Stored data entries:
● ● ●

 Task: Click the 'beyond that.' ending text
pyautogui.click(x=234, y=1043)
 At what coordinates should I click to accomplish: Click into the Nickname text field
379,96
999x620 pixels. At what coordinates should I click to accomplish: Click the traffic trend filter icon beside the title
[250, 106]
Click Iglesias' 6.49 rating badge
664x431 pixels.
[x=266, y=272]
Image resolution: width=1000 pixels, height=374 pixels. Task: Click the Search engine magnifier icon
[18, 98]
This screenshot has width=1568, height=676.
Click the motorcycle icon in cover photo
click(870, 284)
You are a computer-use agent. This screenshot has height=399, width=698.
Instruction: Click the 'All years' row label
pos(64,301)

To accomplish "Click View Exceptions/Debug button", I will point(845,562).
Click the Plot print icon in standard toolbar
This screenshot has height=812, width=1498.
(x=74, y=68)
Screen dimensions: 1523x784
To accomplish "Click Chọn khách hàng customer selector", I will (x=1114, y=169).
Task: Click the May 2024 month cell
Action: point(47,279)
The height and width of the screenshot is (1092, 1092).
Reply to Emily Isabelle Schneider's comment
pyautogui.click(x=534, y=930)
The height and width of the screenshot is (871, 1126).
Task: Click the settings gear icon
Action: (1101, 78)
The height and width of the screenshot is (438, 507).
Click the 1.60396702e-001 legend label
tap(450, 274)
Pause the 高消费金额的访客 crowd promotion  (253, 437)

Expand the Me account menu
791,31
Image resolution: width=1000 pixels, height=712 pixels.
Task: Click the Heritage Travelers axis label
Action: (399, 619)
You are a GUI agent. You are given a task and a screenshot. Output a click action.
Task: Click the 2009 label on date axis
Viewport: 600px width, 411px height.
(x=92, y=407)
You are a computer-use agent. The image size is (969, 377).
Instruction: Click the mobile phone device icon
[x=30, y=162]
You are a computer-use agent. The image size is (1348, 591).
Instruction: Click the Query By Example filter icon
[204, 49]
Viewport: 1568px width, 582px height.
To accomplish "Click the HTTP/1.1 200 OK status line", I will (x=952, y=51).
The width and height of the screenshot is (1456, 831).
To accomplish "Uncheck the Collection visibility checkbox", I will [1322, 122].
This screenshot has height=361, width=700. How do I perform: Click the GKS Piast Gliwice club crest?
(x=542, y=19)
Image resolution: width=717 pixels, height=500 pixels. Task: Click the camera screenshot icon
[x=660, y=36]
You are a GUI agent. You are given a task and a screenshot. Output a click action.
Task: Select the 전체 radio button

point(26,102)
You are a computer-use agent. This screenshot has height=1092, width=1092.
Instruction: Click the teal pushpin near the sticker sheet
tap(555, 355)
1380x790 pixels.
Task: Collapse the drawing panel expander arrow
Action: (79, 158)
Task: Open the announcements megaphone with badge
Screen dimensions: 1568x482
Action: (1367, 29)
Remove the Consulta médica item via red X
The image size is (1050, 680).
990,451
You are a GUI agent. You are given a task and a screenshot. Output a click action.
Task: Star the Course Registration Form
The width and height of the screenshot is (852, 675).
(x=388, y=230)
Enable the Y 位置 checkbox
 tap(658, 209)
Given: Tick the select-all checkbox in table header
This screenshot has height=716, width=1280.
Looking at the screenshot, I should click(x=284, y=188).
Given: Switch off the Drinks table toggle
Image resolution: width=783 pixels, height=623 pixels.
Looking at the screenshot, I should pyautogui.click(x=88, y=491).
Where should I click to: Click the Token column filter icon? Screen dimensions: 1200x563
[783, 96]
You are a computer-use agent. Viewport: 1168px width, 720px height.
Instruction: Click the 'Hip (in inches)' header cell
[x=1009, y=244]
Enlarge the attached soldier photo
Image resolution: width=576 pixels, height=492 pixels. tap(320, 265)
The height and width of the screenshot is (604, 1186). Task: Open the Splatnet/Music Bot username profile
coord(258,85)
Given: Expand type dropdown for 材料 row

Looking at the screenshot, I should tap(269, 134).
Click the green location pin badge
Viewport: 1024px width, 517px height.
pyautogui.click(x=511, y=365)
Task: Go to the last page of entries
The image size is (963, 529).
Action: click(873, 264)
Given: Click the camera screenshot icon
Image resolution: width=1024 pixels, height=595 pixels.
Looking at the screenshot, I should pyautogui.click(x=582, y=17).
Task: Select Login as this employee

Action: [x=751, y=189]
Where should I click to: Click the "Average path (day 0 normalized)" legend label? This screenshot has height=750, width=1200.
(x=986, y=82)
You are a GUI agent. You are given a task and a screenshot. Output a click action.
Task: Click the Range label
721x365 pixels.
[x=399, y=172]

● ● ●

**The problem**. Reproduce all entries. Keep them exact.

**Task solution**.
 Task: Click the 'beyond that.' ending text
pyautogui.click(x=234, y=1043)
 At what coordinates should I click to accomplish: Click into the Nickname text field
379,96
999x620 pixels. At what coordinates should I click to accomplish: Click the traffic trend filter icon beside the title
[250, 106]
Click Iglesias' 6.49 rating badge
664x431 pixels.
[x=266, y=272]
Image resolution: width=1000 pixels, height=374 pixels. Task: Click the Search engine magnifier icon
[18, 98]
This screenshot has width=1568, height=676.
Click the motorcycle icon in cover photo
click(870, 284)
You are a computer-use agent. This screenshot has height=399, width=698.
Instruction: Click the 'All years' row label
pos(64,301)

To accomplish "Click View Exceptions/Debug button", I will point(845,562).
Click the Plot print icon in standard toolbar
This screenshot has height=812, width=1498.
(x=74, y=68)
Screen dimensions: 1523x784
To accomplish "Click Chọn khách hàng customer selector", I will (x=1114, y=169).
Task: Click the May 2024 month cell
Action: point(47,279)
The height and width of the screenshot is (1092, 1092).
Reply to Emily Isabelle Schneider's comment
pyautogui.click(x=534, y=930)
The height and width of the screenshot is (871, 1126).
Task: Click the settings gear icon
Action: (1101, 78)
The height and width of the screenshot is (438, 507).
Click the 1.60396702e-001 legend label
tap(450, 274)
Pause the 高消费金额的访客 crowd promotion  (253, 437)

Expand the Me account menu
791,31
Image resolution: width=1000 pixels, height=712 pixels.
Task: Click the Heritage Travelers axis label
Action: (399, 619)
You are a GUI agent. You are given a task and a screenshot. Output a click action.
Task: Click the 2009 label on date axis
Viewport: 600px width, 411px height.
(x=92, y=407)
You are a computer-use agent. The image size is (969, 377).
Instruction: Click the mobile phone device icon
[x=30, y=162]
You are a computer-use agent. The image size is (1348, 591).
Instruction: Click the Query By Example filter icon
[204, 49]
Viewport: 1568px width, 582px height.
To accomplish "Click the HTTP/1.1 200 OK status line", I will (x=952, y=51).
The width and height of the screenshot is (1456, 831).
To accomplish "Uncheck the Collection visibility checkbox", I will [1322, 122].
This screenshot has height=361, width=700. How do I perform: Click the GKS Piast Gliwice club crest?
(x=542, y=19)
Image resolution: width=717 pixels, height=500 pixels. Task: Click the camera screenshot icon
[x=660, y=36]
You are a GUI agent. You are given a task and a screenshot. Output a click action.
Task: Select the 전체 radio button

point(26,102)
You are a computer-use agent. This screenshot has height=1092, width=1092.
Instruction: Click the teal pushpin near the sticker sheet
tap(555, 355)
1380x790 pixels.
Task: Collapse the drawing panel expander arrow
Action: (79, 158)
Task: Open the announcements megaphone with badge
Screen dimensions: 1568x482
Action: (1367, 29)
Remove the Consulta médica item via red X
The image size is (1050, 680).
990,451
You are a GUI agent. You are given a task and a screenshot. Output a click action.
Task: Star the Course Registration Form
The width and height of the screenshot is (852, 675).
(x=388, y=230)
Enable the Y 位置 checkbox
 tap(658, 209)
Given: Tick the select-all checkbox in table header
This screenshot has height=716, width=1280.
Looking at the screenshot, I should click(x=284, y=188).
Given: Switch off the Drinks table toggle
Image resolution: width=783 pixels, height=623 pixels.
Looking at the screenshot, I should pyautogui.click(x=88, y=491).
Where should I click to: Click the Token column filter icon? Screen dimensions: 1200x563
[783, 96]
You are a computer-use agent. Viewport: 1168px width, 720px height.
Instruction: Click the 'Hip (in inches)' header cell
[x=1009, y=244]
Enlarge the attached soldier photo
Image resolution: width=576 pixels, height=492 pixels. tap(320, 265)
The height and width of the screenshot is (604, 1186). Task: Open the Splatnet/Music Bot username profile
coord(258,85)
Given: Expand type dropdown for 材料 row

Looking at the screenshot, I should tap(269, 134).
Click the green location pin badge
Viewport: 1024px width, 517px height.
pyautogui.click(x=511, y=365)
Task: Go to the last page of entries
The image size is (963, 529).
Action: click(873, 264)
Given: Click the camera screenshot icon
Image resolution: width=1024 pixels, height=595 pixels.
Looking at the screenshot, I should pyautogui.click(x=582, y=17).
Task: Select Login as this employee

Action: [x=751, y=189]
Where should I click to: Click the "Average path (day 0 normalized)" legend label? This screenshot has height=750, width=1200.
(x=986, y=82)
You are a GUI agent. You are given a task and a screenshot. Output a click action.
Task: Click the Range label
721x365 pixels.
[x=399, y=172]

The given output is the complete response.